The third section deals with calling. It reminds us that we as individuals cannot change the world. We proclaim our intention but at best we’re able to change only our corner of the world. This is true despite the fact that we are called to be culture makers and changers. The problem is that too often we are more changed by the culture than we change it. There are no predictors of success, especially on a large scale. Too often the unintended consequences of our actions undermine our positive purpose (witness the green house gases emitted by the engines of human progress). So, there is a paradox – a calling and an inability to fulfill that calling. Nonetheless there are traces of God in the world. But, like Lincoln we must be reticent about claiming too quickly God’s work in our context.

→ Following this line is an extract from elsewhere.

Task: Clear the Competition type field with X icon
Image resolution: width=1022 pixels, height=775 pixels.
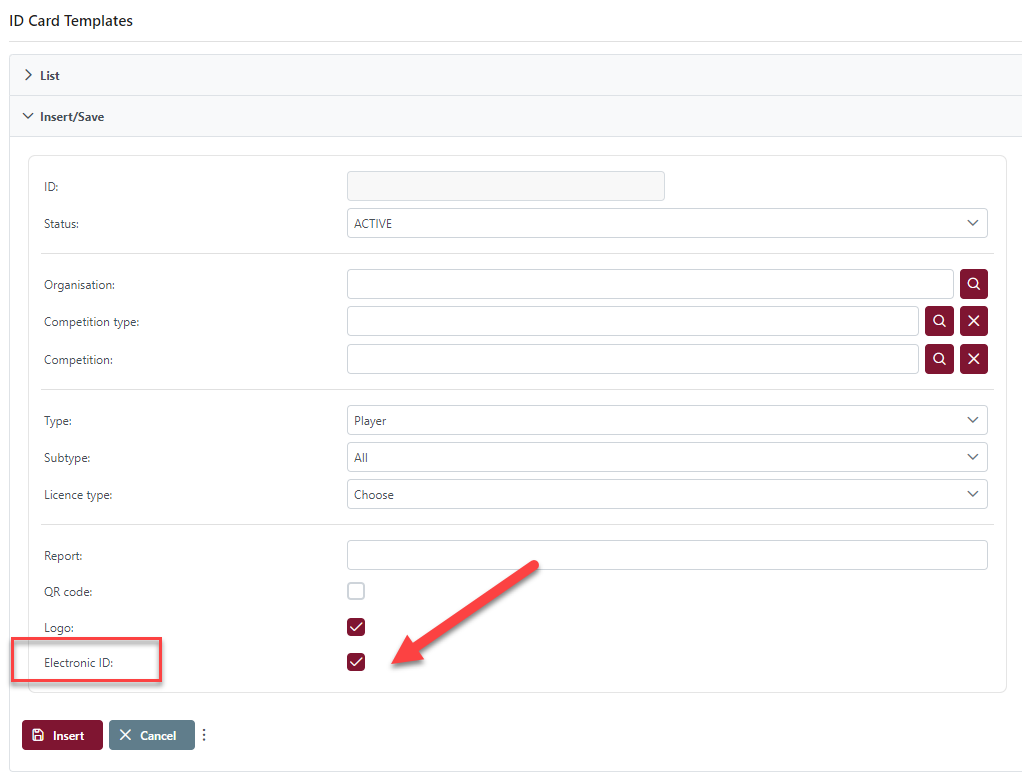Action: pos(973,321)
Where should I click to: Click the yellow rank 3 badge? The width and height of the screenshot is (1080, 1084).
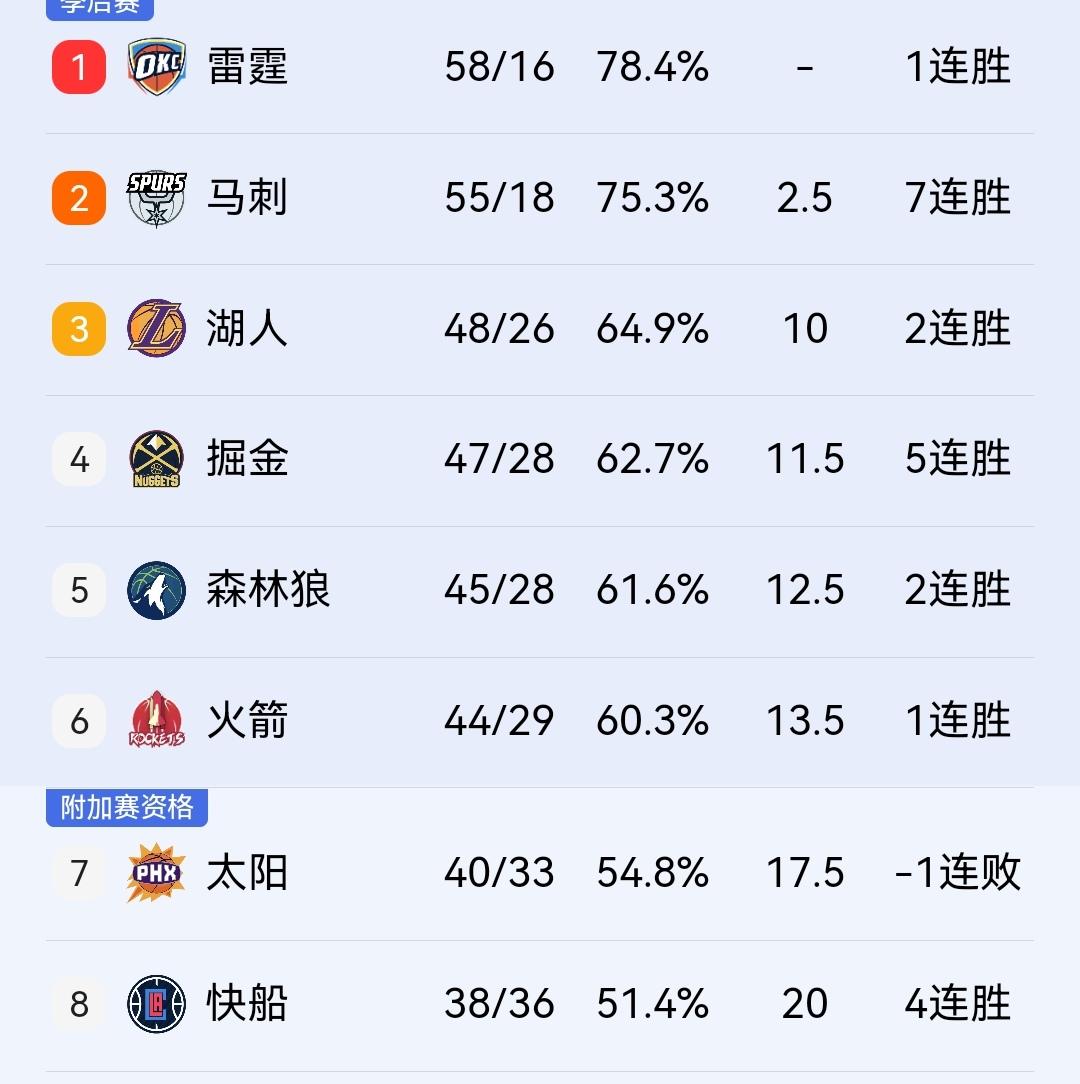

Biblically, the Exodus and the Resurrection are signs of God’s action in the world. In these events God’s purpose is revealed, for in them God lifts up the powerless and engages the powerful – using both for God’s creative purposes. As for a modern example, Crouch suggests the ending of South Africa’s practice of Apartheid – that was cultural change on a massive scale. Our calling, as individuals, is to join with God in what God is already doing. This requires an expression of power, and to illustrate this he points to Princess Diana and Mother Teresa. They are as different as two women can be, but both exhibited great power, but in different ways. What Crouch wants to convey is that while it’s unlikely any of us can become Diana, we can all become Mother Teresa. Few can become royalty, but we can all take up the way of the servant. Power is not inherently evil. It simply must be disciplined by service and stewardship.

This calling of ours requires us to embrace God’s definition of power but it also involves community. Again we’re reminded that culture is a shared thing. He uses the principle of 3:12:120 to note the way in which we work in different scales to create culture. The three represents the handful of partners with whom we engage in culture creation. That three will need further assistance – the 12 - - and then more – the 120. Cultural innovation, it appears requires personal relationships. To accomplish this work requires grace. This process will involve suffering (as it did for Jesus) and gladness. Grace is that force that allows us to move forward, knowing that our contributions are not complete. Grace sustains us in the midst of failure, and all culture creation involves some degree of failure.

This is an interesting and challenging book. The audience is the Evangelical world, a world given too much to condemnation, copying, and consumption. There is a strong orthodox tone to the interpretation of Scripture, but not always in a literalistic fashion. I wasn’t totally convinced that the Resurrection produced cultural change because the Sabbath moved from one day to another. In one sense it did, but for the Jewish people it didn’t. Nevertheless, one need not be an Evangelical to learn from this work. The call to be culture makers is a valid one. True culture change requires creation of new and abiding artifacts. Even if the core theological presuppositions are conservative there is enough breadth here to undergird our calling to be partners with the Creator in the process of culture creation.